GIANT Hawaiian pancakes

After Sunday mass, B, E, and I went out for brunch. E suggested we go to Mac 24/7 at the Hilton just down the street from our hotel for pancakes.

While they do serve regular size pancakes, they are known for their Mac Daddy Challenge, which involves one person eating three 14″ pancakes with toppings in 90 minutes.  A friend of E’s did it – as a hungry teenager – but, with none of us in that category, we decided to split the order among us.

We opted for the pineapple coconut macadamia topping. Here is what our platter looked like after we each had a helping. (For perspective, the spoon is a serving-size spoon and the knife is pretty hefty, too.)
Mac Daddy pancakes

Not pictured is the pitcher of coconut syrup that we poured on our servings on our individual plates. There was maple-flavored syrup, too, but a) I don’t think maple goes with pineapple coconut macadamia and b) coming from New England, anything less than 100% pure maple syrup gives me the willies.

The pancakes were delicious. Even with three people, we did not finish them, though. After we each had seconds, there was still enough left for B and I to have breakfast the next day. Fortunately, we already had a bottle of coconut syrup in our hotel kitchen refrigerator.

Corpus Christi in Honolulu

Flowers and cross

Aloha! Today, Catholic churches celebrate the solemnity of the Most Holy Body and Blood of Christ, still often called by its Latin name Corpus Christi. This celebration is close to my heart because for the many years that I belonged to Blessed Sacrament parish, we celebrated it as our parish name day. Even though that is no longer my parish, I still feel a special connection to the day.

This year was special because I got to attend mass at St. Patrick Church in Honolulu, where my daughter E and her husband were married and where they serve in the music ministry. My son-in-law is away doing research for his doctoral dissertation, but I attended the 8:30 mass at which their choir sings. The assigned cantor wasn’t able to make it, so E stepped in to do it, which was a lovely bonus for me.

One of the things that drew my attention today was the crucifix, which is carved wood. I was thinking about how appropriate that the corpus on the cross is brown, because Jesus’s skin would have been brown. So often, Jesus is depicted with light skin, which a Jewish man living in the sun-drenched Mediterranean would not have had. I also noticed, as always, the colorful floral arrangement. One of the brothers at the monastery arranges the flowers from their garden every week.

Father C, who presided at E and L’s wedding, presided and preached today. I love how he can say so much with so few words. He used the image of an open hand receiving the host at communion to explain how we should be open to God’s love.

Father C has a tremor disorder, which causes his hands, especially his right hand, to shake markedly when they are outstretched. Yet, when he was praying the Eucharistic prayer and raising the host and the cup, he was able to still his hands.

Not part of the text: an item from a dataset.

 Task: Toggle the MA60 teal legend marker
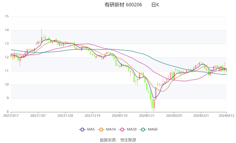[x=143, y=130]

I appreciated the opportunity to be there to celebrate this special day, with Beth leading us in song. I especially enjoyed singing “Draw Us in the Spirit’s Tether,” a favorite hymn which I have not had the occasion to sing for several years.  The third stanza of the poem by Percy Dreamer begins:

All our meals and all our living
make as sacraments of you,
that by caring, helping, giving,
we may be disciples true.

Amen!

A Thirty Hour Day

Yesterday was loooooong.

Our alarm rang at 4 AM so we could get to my parents’ place so they could help shuttle us to the airport for the first flight – a 6 AM to Philly. Yes, I know that at most airports we would have needed to arrive at the airport by 4 AM or sooner, but BGM is not like that.

We were delayed a bit by fog, but got to Philly in plenty of time to switch terminals and get breakfast before boarding a flight to Phoenix, which arrived early. So there was lunch and walking about the terminal and browsing the shops and finally boarding our flight to Honolulu, which also arrived early at about 5 PM Hawai’i Standard Time.

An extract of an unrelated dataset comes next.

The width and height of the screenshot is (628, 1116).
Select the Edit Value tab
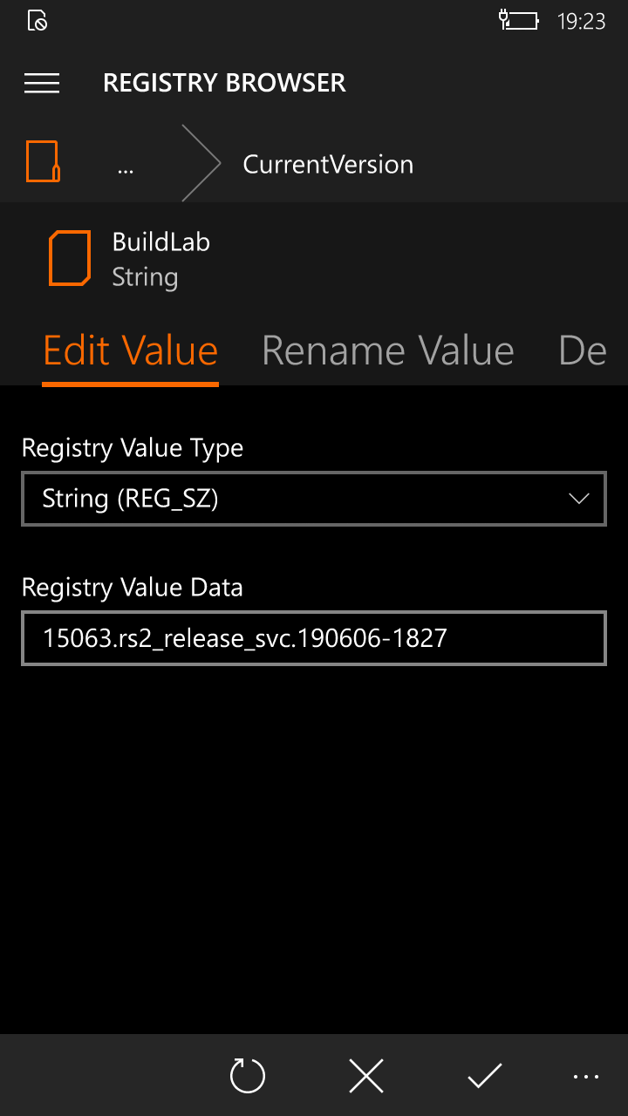click(131, 350)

The rub is that HST is six hours earlier than Eastern Daylight Time, so our bodies felt like it was 11 PM – and we had gotten up at 4 AM.  It took a long time to deplane, get baggage, wait for the shuttle bus to the rental car lot, finish paperwork, drive to the hotel, and deal with check-in and parking garage issues. We were fading fast…

Fortunately, our daughter E arrived with dinner, a delicious pasta salad with zucchini, Parmesan, and almonds that she had prepared and a loaf of fresh Italian bread. We are staying in a condominium hotel, so we had a fully equipped kitchen and a table for supper. Seeing E for the first time since they visited for Thanksgiving last November – and the food – helped revive us despite the length of the day, although I collapsed into bed a bit before 9:00.

Adjusting to time change is not one of my better skills, but B and I managed to sleep until 3 AM and then to snooze off and on until 6:00.   It’s now 4:15 PM and I admit to being a bit tired. But E will be done with her work day soon and we plan to go out to dinner and visit for the evening, which I hope will keep me going until a reasonable bedtime.

I’m hoping to get settled into Hawai’i Time sooner rather than later.

Sunday morning thanksgivings

The word Eucharist means “thanksgiving.” Here are a few things for which I am thankful this Sunday.

* I got to attend Mass with my parents. This has been a common practice over the last five years, after they moved into their senior residential community, but it has been a rarity lately. My mom has had a string of health issues, the most recent of which I wrote about here, so she hasn’t been able to get out to church many times this year.  This spring, Dad turned 90 and Mom turned 83 yesterday. I am also thankful to still have them with us and doing comparatively well. While they have had challenges, they are in better shape than so many other folks their age – and so many others were not blessed with this many years on earth.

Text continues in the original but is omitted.